Finally Ivan was released. He was escorted back to his room, where he
was given a cup of coffee, two soft-boiled eggs and white bread with butter.
Having eaten and drunk all that was offered him, Ivan decided to wait
for whoever was chief of this institution, and from this chief to obtain
both attention for himself and justice.
And he did come, and very soon after Ivan's breakfast. Unexpectedly,
the door of Ivan's room opened, and in came a lot of people in white coats.
At their head walked a man of about forty-five, as carefully shaven as
an actor, with pleasant but quite piercing eyes and courteous manners. The
whole retinue showed him tokens of attention and respect, and his entrance
therefore came out very solemn. 'Like Pontius Pilate!' thought Ivan. Yes,
this was unquestionably the chief. He sat down on a stool, while everyone
else remained standing.
'Doctor Stravinsky,' the seated man introduced himself to Ivan and gave
him a friendly look.
'Here, Alexander Nikolaevich,' someone with a trim beard said in a low
voice, and handed the chief Ivan's chart, all covered with writing.

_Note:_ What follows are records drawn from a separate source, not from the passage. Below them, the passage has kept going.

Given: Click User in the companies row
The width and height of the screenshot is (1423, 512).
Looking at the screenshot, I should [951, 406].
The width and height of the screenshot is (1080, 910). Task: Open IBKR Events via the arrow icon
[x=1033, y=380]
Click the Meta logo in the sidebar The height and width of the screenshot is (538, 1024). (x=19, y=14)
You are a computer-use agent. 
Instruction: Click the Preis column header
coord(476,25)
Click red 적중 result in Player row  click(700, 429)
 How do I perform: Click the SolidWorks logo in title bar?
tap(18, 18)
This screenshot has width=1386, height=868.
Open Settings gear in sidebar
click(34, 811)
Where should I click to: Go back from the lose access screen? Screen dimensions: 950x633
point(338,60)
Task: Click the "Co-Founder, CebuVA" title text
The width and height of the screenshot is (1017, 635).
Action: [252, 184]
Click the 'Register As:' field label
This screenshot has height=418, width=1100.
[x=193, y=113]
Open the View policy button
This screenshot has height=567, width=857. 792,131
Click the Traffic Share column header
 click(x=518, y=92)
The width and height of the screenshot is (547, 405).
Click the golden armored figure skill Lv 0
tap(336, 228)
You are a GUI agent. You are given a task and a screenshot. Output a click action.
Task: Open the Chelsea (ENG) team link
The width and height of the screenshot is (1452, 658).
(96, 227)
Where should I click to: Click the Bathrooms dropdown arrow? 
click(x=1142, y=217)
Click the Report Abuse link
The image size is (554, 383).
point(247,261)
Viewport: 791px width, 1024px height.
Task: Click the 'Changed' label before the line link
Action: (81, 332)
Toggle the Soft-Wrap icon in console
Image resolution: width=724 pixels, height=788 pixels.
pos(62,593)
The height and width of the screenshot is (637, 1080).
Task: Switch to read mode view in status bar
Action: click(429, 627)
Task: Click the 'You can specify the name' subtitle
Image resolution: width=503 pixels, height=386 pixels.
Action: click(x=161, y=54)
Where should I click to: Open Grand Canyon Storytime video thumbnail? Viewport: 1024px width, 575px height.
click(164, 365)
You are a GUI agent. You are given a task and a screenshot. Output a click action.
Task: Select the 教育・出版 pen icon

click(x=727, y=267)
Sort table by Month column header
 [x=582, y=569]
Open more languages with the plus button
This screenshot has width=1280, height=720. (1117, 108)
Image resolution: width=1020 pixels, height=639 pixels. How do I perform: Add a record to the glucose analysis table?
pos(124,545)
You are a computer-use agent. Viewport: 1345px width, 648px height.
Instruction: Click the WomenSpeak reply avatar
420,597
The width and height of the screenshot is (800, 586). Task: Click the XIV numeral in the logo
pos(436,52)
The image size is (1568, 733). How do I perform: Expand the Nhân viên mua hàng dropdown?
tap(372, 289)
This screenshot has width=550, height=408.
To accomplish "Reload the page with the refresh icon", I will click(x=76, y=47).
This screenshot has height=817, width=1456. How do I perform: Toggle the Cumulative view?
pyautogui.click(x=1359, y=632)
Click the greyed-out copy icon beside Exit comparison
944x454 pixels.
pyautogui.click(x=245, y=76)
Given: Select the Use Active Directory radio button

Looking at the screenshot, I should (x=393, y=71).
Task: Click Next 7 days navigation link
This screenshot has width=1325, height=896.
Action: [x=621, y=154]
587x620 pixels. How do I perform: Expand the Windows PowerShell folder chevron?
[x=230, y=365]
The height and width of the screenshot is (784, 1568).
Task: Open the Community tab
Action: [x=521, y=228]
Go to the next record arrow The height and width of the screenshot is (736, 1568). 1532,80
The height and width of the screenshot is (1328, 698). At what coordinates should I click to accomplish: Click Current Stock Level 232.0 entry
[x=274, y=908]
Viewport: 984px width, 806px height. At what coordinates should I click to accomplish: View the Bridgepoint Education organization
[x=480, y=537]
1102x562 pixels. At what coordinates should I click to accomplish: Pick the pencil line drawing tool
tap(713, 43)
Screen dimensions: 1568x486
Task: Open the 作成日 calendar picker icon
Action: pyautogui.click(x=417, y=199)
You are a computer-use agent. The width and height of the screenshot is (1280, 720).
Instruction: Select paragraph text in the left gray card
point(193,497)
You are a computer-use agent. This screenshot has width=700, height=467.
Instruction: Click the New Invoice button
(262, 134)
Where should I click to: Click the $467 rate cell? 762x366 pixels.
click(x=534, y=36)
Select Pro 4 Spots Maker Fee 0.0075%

They've sewn up a whole case!' Ivan thought. And the chief ran through
the chart with a practised eye, muttered 'Mm-hm, mm-hm...', and exchanged a
few phrases with those around him in a little-known language. 'And he speaks
Latin like Pilate,' Ivan thought sadly. Here one word made him jump; it was
the word 'schizophrenia' - alas, already uttered yesterday by the cursed
foreigner at the Patriarch's Ponds, and now repeated today by Professor
Stravinsky. 'And he knew that, too!' Ivan thought anxiously.
The chief apparently made it a rule to agree with and rejoice over
everything said to him by those around him, and to express this with the
words 'Very nice, very nice...'
'Very nice!' said Stravinsky, handing the chart back to someone, and he
addressed Ivan:
'You are a poet?'
`A poet,' Ivan replied glumly, and for the first time suddenly felt
some inexplicable loathing for poetry, and his own verses, coming to mind at
once, seemed to him for some reason distasteful.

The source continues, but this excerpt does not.